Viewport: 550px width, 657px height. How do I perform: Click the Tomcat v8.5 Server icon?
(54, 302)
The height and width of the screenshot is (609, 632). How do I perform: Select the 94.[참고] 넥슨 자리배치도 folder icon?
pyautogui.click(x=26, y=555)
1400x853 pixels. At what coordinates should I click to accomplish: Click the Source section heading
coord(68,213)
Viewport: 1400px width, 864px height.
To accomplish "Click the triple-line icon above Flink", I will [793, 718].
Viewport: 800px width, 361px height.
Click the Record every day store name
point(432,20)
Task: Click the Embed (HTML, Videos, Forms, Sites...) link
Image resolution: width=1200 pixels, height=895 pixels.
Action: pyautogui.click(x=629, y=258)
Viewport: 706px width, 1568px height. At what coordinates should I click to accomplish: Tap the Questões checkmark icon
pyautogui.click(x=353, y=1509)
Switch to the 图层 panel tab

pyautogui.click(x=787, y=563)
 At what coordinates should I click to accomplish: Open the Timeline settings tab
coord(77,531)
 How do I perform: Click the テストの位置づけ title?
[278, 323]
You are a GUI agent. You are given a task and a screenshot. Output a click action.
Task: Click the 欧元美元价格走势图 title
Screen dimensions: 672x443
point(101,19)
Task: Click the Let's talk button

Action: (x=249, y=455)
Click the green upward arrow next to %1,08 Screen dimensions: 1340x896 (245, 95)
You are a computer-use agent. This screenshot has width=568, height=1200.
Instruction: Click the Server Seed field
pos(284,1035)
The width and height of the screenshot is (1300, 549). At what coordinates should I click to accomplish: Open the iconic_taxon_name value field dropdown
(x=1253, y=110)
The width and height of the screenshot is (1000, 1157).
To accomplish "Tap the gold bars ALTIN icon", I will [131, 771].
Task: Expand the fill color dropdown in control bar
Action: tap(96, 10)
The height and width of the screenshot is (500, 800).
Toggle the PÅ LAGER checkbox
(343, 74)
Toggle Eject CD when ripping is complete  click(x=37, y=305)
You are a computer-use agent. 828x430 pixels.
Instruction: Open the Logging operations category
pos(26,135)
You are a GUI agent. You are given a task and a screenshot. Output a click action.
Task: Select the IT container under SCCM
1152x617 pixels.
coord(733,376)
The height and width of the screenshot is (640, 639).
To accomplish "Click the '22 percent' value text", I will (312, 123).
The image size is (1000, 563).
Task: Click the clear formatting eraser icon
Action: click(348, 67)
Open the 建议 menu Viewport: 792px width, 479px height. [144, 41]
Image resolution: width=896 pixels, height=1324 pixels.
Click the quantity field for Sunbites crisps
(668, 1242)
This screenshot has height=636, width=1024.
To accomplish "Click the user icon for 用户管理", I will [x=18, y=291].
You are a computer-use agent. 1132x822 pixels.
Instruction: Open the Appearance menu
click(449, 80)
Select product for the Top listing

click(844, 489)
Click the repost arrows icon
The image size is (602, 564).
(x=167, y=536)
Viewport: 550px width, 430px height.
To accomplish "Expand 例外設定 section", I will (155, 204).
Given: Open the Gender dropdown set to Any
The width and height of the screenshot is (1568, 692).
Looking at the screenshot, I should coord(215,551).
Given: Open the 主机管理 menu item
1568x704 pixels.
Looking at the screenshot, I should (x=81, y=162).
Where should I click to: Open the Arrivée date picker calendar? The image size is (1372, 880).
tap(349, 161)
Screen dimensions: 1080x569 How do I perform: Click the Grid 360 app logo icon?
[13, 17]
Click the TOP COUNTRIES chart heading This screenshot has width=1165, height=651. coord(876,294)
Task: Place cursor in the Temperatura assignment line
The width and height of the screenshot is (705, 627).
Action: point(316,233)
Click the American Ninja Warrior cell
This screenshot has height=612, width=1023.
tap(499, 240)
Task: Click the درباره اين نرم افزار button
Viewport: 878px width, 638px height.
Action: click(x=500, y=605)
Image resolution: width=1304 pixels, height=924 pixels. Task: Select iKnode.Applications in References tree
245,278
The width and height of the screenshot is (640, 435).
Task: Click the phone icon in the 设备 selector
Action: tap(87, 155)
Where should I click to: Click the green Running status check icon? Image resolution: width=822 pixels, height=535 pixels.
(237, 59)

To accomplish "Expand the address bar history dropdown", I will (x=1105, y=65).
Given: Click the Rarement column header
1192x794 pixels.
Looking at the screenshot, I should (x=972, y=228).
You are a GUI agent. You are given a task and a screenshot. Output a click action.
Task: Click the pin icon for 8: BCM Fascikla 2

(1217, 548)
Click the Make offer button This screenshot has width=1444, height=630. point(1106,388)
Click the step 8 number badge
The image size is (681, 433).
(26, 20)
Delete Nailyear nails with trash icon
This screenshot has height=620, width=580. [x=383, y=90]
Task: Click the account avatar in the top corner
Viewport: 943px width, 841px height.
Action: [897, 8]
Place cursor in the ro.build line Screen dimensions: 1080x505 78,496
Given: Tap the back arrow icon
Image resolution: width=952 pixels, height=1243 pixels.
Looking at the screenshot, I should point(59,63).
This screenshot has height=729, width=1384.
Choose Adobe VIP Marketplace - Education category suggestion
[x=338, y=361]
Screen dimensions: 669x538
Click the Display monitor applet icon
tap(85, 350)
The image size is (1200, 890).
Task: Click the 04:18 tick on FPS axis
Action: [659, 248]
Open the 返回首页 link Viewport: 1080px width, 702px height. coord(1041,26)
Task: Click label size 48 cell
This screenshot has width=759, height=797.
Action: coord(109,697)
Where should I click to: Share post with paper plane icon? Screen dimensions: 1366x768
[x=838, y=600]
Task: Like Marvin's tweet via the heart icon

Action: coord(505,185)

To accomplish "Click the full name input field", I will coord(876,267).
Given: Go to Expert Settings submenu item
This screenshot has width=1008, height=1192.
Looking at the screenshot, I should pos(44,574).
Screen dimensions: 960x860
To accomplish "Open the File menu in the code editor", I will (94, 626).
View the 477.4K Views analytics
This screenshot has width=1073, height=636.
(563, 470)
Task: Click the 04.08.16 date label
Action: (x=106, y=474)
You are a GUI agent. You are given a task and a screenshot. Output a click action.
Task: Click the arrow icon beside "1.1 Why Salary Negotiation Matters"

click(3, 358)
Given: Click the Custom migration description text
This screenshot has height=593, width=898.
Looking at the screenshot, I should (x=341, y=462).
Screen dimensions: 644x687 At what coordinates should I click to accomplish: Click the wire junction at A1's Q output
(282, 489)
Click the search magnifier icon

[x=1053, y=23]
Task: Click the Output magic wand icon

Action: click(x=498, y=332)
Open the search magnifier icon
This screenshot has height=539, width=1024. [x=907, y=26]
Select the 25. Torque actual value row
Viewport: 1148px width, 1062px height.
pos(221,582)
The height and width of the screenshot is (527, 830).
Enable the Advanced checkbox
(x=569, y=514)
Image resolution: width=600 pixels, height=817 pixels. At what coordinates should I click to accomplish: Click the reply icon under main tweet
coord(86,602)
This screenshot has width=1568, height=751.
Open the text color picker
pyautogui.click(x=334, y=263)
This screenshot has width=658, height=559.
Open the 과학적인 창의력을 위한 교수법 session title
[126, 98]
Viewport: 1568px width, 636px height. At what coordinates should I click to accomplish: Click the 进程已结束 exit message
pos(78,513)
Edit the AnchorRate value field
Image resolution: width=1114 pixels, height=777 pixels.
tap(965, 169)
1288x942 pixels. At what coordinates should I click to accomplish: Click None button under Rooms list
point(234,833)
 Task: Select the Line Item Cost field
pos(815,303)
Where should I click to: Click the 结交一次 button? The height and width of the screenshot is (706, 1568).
────────
What you will do - Recopy the entries above exactly, with every line included.

Solved exercise -
Viewport: 550px width, 657px height. How do I perform: Click the Tomcat v8.5 Server icon?
(54, 302)
The height and width of the screenshot is (609, 632). How do I perform: Select the 94.[참고] 넥슨 자리배치도 folder icon?
pyautogui.click(x=26, y=555)
1400x853 pixels. At what coordinates should I click to accomplish: Click the Source section heading
coord(68,213)
Viewport: 1400px width, 864px height.
To accomplish "Click the triple-line icon above Flink", I will [793, 718].
Viewport: 800px width, 361px height.
Click the Record every day store name
point(432,20)
Task: Click the Embed (HTML, Videos, Forms, Sites...) link
Image resolution: width=1200 pixels, height=895 pixels.
Action: pyautogui.click(x=629, y=258)
Viewport: 706px width, 1568px height. At what coordinates should I click to accomplish: Tap the Questões checkmark icon
pyautogui.click(x=353, y=1509)
Switch to the 图层 panel tab

pyautogui.click(x=787, y=563)
 At what coordinates should I click to accomplish: Open the Timeline settings tab
coord(77,531)
 How do I perform: Click the テストの位置づけ title?
[278, 323]
You are a GUI agent. You are given a task and a screenshot. Output a click action.
Task: Click the 欧元美元价格走势图 title
Screen dimensions: 672x443
point(101,19)
Task: Click the Let's talk button

Action: (x=249, y=455)
Click the green upward arrow next to %1,08 Screen dimensions: 1340x896 (245, 95)
You are a computer-use agent. This screenshot has width=568, height=1200.
Instruction: Click the Server Seed field
pos(284,1035)
The width and height of the screenshot is (1300, 549). At what coordinates should I click to accomplish: Open the iconic_taxon_name value field dropdown
(x=1253, y=110)
The width and height of the screenshot is (1000, 1157).
To accomplish "Tap the gold bars ALTIN icon", I will [131, 771].
Task: Expand the fill color dropdown in control bar
Action: tap(96, 10)
The height and width of the screenshot is (500, 800).
Toggle the PÅ LAGER checkbox
(343, 74)
Toggle Eject CD when ripping is complete  click(x=37, y=305)
You are a computer-use agent. 828x430 pixels.
Instruction: Open the Logging operations category
pos(26,135)
You are a GUI agent. You are given a task and a screenshot. Output a click action.
Task: Select the IT container under SCCM
1152x617 pixels.
coord(733,376)
The height and width of the screenshot is (640, 639).
To accomplish "Click the '22 percent' value text", I will (312, 123).
The image size is (1000, 563).
Task: Click the clear formatting eraser icon
Action: click(348, 67)
Open the 建议 menu Viewport: 792px width, 479px height. [144, 41]
Image resolution: width=896 pixels, height=1324 pixels.
Click the quantity field for Sunbites crisps
(668, 1242)
This screenshot has height=636, width=1024.
To accomplish "Click the user icon for 用户管理", I will [x=18, y=291].
You are a computer-use agent. 1132x822 pixels.
Instruction: Open the Appearance menu
click(449, 80)
Select product for the Top listing

click(844, 489)
Click the repost arrows icon
The image size is (602, 564).
(x=167, y=536)
Viewport: 550px width, 430px height.
To accomplish "Expand 例外設定 section", I will (155, 204).
Given: Open the Gender dropdown set to Any
The width and height of the screenshot is (1568, 692).
Looking at the screenshot, I should coord(215,551).
Given: Open the 主机管理 menu item
1568x704 pixels.
Looking at the screenshot, I should (x=81, y=162).
Where should I click to: Open the Arrivée date picker calendar? The image size is (1372, 880).
tap(349, 161)
Screen dimensions: 1080x569 How do I perform: Click the Grid 360 app logo icon?
[13, 17]
Click the TOP COUNTRIES chart heading This screenshot has width=1165, height=651. coord(876,294)
Task: Place cursor in the Temperatura assignment line
The width and height of the screenshot is (705, 627).
Action: point(316,233)
Click the American Ninja Warrior cell
This screenshot has height=612, width=1023.
tap(499, 240)
Task: Click the درباره اين نرم افزار button
Viewport: 878px width, 638px height.
Action: click(x=500, y=605)
Image resolution: width=1304 pixels, height=924 pixels. Task: Select iKnode.Applications in References tree
245,278
The width and height of the screenshot is (640, 435).
Task: Click the phone icon in the 设备 selector
Action: tap(87, 155)
Where should I click to: Click the green Running status check icon? Image resolution: width=822 pixels, height=535 pixels.
(237, 59)

To accomplish "Expand the address bar history dropdown", I will (x=1105, y=65).
Given: Click the Rarement column header
1192x794 pixels.
Looking at the screenshot, I should (x=972, y=228).
You are a GUI agent. You are given a task and a screenshot. Output a click action.
Task: Click the pin icon for 8: BCM Fascikla 2

(1217, 548)
Click the Make offer button This screenshot has width=1444, height=630. point(1106,388)
Click the step 8 number badge
The image size is (681, 433).
(26, 20)
Delete Nailyear nails with trash icon
This screenshot has height=620, width=580. [x=383, y=90]
Task: Click the account avatar in the top corner
Viewport: 943px width, 841px height.
Action: [897, 8]
Place cursor in the ro.build line Screen dimensions: 1080x505 78,496
Given: Tap the back arrow icon
Image resolution: width=952 pixels, height=1243 pixels.
Looking at the screenshot, I should point(59,63).
This screenshot has height=729, width=1384.
Choose Adobe VIP Marketplace - Education category suggestion
[x=338, y=361]
Screen dimensions: 669x538
Click the Display monitor applet icon
tap(85, 350)
The image size is (1200, 890).
Task: Click the 04:18 tick on FPS axis
Action: [659, 248]
Open the 返回首页 link Viewport: 1080px width, 702px height. coord(1041,26)
Task: Click label size 48 cell
This screenshot has width=759, height=797.
Action: coord(109,697)
Where should I click to: Share post with paper plane icon? Screen dimensions: 1366x768
[x=838, y=600]
Task: Like Marvin's tweet via the heart icon

Action: coord(505,185)

To accomplish "Click the full name input field", I will coord(876,267).
Given: Go to Expert Settings submenu item
This screenshot has width=1008, height=1192.
Looking at the screenshot, I should pos(44,574).
Screen dimensions: 960x860
To accomplish "Open the File menu in the code editor", I will (94, 626).
View the 477.4K Views analytics
This screenshot has width=1073, height=636.
(563, 470)
Task: Click the 04.08.16 date label
Action: (x=106, y=474)
You are a GUI agent. You are given a task and a screenshot. Output a click action.
Task: Click the arrow icon beside "1.1 Why Salary Negotiation Matters"

click(3, 358)
Given: Click the Custom migration description text
This screenshot has height=593, width=898.
Looking at the screenshot, I should (x=341, y=462).
Screen dimensions: 644x687 At what coordinates should I click to accomplish: Click the wire junction at A1's Q output
(282, 489)
Click the search magnifier icon

[x=1053, y=23]
Task: Click the Output magic wand icon

Action: click(x=498, y=332)
Open the search magnifier icon
This screenshot has height=539, width=1024. [x=907, y=26]
Select the 25. Torque actual value row
Viewport: 1148px width, 1062px height.
pos(221,582)
The height and width of the screenshot is (527, 830).
Enable the Advanced checkbox
(x=569, y=514)
Image resolution: width=600 pixels, height=817 pixels. At what coordinates should I click to accomplish: Click the reply icon under main tweet
coord(86,602)
This screenshot has width=1568, height=751.
Open the text color picker
pyautogui.click(x=334, y=263)
This screenshot has width=658, height=559.
Open the 과학적인 창의력을 위한 교수법 session title
[126, 98]
Viewport: 1568px width, 636px height. At what coordinates should I click to accomplish: Click the 进程已结束 exit message
pos(78,513)
Edit the AnchorRate value field
Image resolution: width=1114 pixels, height=777 pixels.
tap(965, 169)
1288x942 pixels. At what coordinates should I click to accomplish: Click None button under Rooms list
point(234,833)
 Task: Select the Line Item Cost field
pos(815,303)
Where should I click to: Click the 结交一次 button? The height and width of the screenshot is (706, 1568).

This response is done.